MCC is a coarse directory assigned by the acquirer's bank. A single transaction may be "Restaurant" but is it a coffee shop or business lunch? An NLP categorizer based on merchant name + amount + time of day achieves 92% accuracy. Multi-label: "taxi" can be both Transport and Business if during work hours. Such data feeds PFM recommendations and scoring models. This advanced transaction categorization is key to our AI system.
| Approach | Accuracy | Number of categories | Data source |
|---|---|---|---|
| MCC | 45% | ~30 | Acquiring bank |
| NLP (TF-IDF) | 70% | ~50 | Merchant name |
| NLP (Transformer) | 92% | 50+ | Merchant name + amount + time |
How we do it: stack and configs
The core is an Open Banking aggregator. We don't write parsers for each bank — we use a ready-made layer:
| Aggregator | Geography | Strengths |
|---|---|---|
| Plaid | US, Europe | Developer-friendly, rich data set |
| Salt Edge | Global | 5000+ banks, single API |
| TrueLayer | UK/EU | Optimized for PSD2, Fast |
| Tink | Europe | BankID integration, consent management |
Security — FAPI (Financial-grade API): OAuth 2.0 + PKCE, JWT signed/encrypted, mutual TLS. Consent management — strict PSD2 compliance: client revokes access in one click, data immediately deleted. We also enforce idempotency keys for safe retries and use AES-256 encryption at rest. Deployment is containerized via Docker and orchestrated with Kubernetes on AWS/GCP/Azure.
Example integration with Salt Edge:
from openbanking import OpenBankingClient
# Initialize via aggregator
client = OpenBankingClient(
client_id="your_app_id",
client_secret="your_secret",
redirect_uri="https://your-app.com/callback"
)
# User authorization
auth_url = client.get_authorization_url(scope=['accounts', 'transactions'])
# Redirect user → bank → callback with code
# Get transactions
transactions = client.get_transactions(
account_id="acc_123",
from_date="2024-01-01",
to_date="2024-12-31"
)
# ML processing
from your_ml import categorize, compute_score
categorized = categorize(transactions)
credit_score = compute_score(categorized)
Our Work Process
- Analysis: We study your business goals, select an aggregator, design the consent flow.
- Integration: Connect the Open Banking API, set up ETL for transactions using tools like Airbyte or custom pipelines.
- ML: Train categorization and scoring models on your data (few-shot), with anomaly detection via isolation forests.
- Testing: Load testing — 10k transactions/s, p99 latency <50ms, including failover scenarios.
- Deployment: Deploy in your environment, train your team on model monitoring and retraining.
What's Included in the Result
- Consent management dashboard for customers.
- ETL pipeline for transaction normalization.
- ML modules: categorization (50+ labels) and scoring (cash flow, affordability).
- API documentation and operations manual.
- Team training (2 days).
- 3 months of support.
Timeline and How to Start
Turnkey development takes from 3 to 5 months.
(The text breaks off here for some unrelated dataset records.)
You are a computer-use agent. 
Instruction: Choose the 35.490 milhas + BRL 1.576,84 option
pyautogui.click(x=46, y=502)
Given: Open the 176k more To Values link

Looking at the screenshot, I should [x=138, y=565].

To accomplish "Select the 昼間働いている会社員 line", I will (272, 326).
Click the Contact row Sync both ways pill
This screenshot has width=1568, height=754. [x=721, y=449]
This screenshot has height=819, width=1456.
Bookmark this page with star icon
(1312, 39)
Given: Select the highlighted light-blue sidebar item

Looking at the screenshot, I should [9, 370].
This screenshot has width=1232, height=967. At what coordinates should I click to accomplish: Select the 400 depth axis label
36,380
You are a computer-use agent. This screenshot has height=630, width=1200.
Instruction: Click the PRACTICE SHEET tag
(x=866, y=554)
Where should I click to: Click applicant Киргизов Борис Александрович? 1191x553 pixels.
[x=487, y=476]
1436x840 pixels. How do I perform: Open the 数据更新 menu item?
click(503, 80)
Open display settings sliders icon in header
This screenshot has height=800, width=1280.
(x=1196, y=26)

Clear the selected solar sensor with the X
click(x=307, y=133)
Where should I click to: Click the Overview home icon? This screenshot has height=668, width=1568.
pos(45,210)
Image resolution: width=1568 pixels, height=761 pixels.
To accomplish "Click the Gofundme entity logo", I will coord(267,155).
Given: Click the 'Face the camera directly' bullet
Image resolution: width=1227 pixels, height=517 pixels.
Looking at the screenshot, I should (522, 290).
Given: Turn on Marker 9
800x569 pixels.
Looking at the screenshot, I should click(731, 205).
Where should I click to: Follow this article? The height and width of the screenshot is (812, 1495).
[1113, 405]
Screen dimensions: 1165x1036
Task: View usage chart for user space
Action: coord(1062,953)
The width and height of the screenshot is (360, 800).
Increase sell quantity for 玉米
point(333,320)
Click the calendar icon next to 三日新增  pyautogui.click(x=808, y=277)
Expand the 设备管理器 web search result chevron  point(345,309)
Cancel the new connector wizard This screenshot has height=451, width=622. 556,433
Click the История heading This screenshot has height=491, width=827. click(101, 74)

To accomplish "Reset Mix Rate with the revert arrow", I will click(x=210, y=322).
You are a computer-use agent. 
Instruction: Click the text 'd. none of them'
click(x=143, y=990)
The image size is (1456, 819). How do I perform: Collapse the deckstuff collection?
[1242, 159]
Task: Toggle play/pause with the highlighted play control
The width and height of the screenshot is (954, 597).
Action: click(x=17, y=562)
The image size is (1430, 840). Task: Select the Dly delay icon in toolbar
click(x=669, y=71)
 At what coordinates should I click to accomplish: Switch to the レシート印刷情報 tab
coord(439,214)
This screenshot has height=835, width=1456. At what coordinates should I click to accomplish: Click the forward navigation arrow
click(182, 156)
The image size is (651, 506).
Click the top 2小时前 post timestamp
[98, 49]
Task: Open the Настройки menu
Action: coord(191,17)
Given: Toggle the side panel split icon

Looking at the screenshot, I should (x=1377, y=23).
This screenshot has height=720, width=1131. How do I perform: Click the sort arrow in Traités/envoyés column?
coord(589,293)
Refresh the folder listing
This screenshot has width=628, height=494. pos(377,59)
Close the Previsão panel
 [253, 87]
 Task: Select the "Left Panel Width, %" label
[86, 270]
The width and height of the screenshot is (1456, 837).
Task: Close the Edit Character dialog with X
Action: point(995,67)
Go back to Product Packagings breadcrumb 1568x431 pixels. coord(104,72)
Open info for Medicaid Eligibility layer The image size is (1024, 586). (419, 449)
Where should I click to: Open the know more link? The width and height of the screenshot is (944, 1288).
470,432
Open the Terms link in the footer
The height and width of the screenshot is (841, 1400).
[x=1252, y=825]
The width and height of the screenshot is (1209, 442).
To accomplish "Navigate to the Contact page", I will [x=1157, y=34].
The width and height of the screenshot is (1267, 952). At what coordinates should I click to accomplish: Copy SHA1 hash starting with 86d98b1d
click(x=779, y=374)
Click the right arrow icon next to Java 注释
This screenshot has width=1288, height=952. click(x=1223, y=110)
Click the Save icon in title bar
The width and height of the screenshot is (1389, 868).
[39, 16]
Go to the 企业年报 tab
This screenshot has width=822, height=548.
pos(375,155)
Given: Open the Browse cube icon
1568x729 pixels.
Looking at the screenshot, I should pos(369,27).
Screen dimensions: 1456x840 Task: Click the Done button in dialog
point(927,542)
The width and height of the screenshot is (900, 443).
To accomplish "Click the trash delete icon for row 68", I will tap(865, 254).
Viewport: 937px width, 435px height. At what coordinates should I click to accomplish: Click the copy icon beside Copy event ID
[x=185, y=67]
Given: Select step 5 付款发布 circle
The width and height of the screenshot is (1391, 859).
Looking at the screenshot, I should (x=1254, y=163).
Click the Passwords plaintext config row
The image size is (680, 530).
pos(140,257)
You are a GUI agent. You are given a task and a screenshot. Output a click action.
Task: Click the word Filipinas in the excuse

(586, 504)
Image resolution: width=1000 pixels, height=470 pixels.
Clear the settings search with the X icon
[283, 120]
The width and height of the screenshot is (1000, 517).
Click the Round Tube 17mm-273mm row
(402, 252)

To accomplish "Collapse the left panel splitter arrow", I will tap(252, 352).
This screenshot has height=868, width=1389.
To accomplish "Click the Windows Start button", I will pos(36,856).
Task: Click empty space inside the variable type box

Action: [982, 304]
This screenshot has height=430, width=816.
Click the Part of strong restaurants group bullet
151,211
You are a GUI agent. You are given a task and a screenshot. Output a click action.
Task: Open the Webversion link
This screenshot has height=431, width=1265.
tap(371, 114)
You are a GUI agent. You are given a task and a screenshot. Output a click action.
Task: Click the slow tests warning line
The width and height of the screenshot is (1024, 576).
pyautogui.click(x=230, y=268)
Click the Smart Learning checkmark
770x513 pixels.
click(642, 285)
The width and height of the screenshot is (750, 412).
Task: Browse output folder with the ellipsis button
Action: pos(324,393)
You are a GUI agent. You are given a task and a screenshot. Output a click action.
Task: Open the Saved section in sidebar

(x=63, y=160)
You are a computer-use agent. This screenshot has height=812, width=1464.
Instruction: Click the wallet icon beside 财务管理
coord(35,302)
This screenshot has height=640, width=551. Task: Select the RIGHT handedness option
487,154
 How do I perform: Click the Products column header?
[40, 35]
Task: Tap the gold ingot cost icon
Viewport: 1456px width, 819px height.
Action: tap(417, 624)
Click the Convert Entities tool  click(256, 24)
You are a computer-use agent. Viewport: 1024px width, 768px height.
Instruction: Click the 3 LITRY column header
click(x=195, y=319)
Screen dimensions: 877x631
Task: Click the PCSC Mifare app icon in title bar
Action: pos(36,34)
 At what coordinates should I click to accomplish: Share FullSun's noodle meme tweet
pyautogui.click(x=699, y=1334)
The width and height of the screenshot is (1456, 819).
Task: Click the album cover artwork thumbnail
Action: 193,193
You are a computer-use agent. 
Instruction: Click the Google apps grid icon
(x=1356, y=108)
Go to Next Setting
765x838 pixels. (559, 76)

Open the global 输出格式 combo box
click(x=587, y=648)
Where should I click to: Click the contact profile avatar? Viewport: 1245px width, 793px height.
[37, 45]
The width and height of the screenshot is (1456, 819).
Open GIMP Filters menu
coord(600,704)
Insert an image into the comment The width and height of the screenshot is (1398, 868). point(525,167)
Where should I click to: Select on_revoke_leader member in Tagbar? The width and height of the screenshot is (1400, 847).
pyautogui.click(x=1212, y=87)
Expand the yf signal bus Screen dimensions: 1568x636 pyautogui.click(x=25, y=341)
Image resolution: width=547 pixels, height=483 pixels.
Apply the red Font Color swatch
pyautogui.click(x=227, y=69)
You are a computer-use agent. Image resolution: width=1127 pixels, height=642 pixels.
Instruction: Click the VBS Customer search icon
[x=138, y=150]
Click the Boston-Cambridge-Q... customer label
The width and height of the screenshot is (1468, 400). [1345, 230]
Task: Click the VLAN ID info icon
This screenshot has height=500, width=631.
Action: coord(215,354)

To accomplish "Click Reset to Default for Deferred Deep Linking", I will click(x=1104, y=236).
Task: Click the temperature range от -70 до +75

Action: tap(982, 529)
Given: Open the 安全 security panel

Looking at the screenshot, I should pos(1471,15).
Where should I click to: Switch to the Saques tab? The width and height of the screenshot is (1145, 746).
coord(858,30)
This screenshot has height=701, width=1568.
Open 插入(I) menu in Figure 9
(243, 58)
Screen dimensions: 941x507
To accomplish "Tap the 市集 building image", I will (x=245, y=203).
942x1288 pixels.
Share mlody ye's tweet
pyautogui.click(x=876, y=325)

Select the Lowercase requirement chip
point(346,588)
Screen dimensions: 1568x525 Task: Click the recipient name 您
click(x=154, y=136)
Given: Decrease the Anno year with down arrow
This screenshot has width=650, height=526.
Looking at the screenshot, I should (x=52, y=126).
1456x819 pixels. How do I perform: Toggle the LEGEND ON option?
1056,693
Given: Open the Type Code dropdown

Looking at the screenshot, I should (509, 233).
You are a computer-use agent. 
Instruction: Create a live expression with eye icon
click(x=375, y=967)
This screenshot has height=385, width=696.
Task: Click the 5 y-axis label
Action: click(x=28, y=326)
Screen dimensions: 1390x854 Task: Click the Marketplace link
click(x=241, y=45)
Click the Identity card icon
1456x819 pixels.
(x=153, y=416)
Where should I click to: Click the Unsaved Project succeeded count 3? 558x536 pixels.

Exact timeline depends on aggregator choice and ML model complexity. Get a consultation from an engineer — we will assess your project and show a demo on real data. Order a pilot on your data: test scoring accuracy in 2 weeks. We guarantee FAPI compliance and integration experience with 10+ platforms.
According to the Revised Payment Services Directive (PSD2), access to bank data is mandatory for payment service providers.